The problem-solving power of chance association, whether called "intuition" or "lateral thinking", has been a vital ingredient in our evolutionary success. Its value has been immortalised in mythology, from Herakles’ idea of diverting a river to clean the Augean stables, to the tales of Archimedes’ bath-time “Eureka!” and Isaac Newton’s apple. It is a prime example of a role where the human brain bests the Analytical Engine; yet logically it seems an area in which the Engine could supersede us in seeking unsuspected correlations between facts.

In theory, this needs three components: huge data stores; repeated trial-and-error associations between items; and rapid probability-based assessment of the worth of any trial.
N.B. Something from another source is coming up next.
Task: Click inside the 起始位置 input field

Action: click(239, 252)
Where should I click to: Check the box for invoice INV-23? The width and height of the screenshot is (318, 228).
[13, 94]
These, however, give contradictory requirements of size and speed. For conventional chips, the Moore’s Law model - an annual doubling of manufacturable circuit density - is already running into physical constraints. To achieve the necessary performance, the options are larger devices, or new miniaturisation techniques.
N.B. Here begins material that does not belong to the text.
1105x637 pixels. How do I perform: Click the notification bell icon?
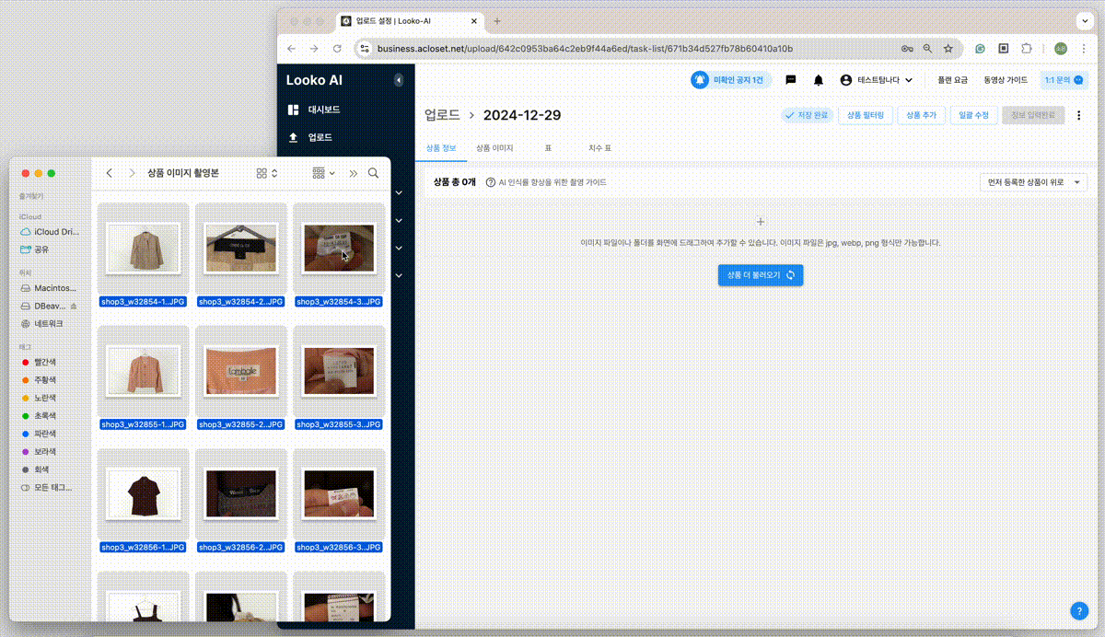(x=818, y=80)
A truly colossal device is already with us: the Internet. But what is waiting to be born is a vast distributed Analytical Engine whose parts spontaneously compare and process data among themselves, just as social animals (humans included) share knowledge and decision-making across their group. Babbage dubs this “metamachine” the Gaia Engine, in whimsical homage to Mr James Lovelock.

At the other extreme, we see the portents of engineering on the microscopic scale of animal nervous systems: for instance, the neurology of the locust’s flight control is well understood as a servomechanism; and Israeli scientists have produced short lengths of silver-plated DNA wire. Who can doubt that logic gates, then large scale integration - the ‘biochips’ of Mr William Gibson’s novels - will follow?

With such developments combined, Babbage's informants predict, we may soon see the day when the Gaia Engine will stir, try out a hunch and intuition or two, then settle down to some truly serendipitous lateral thinking.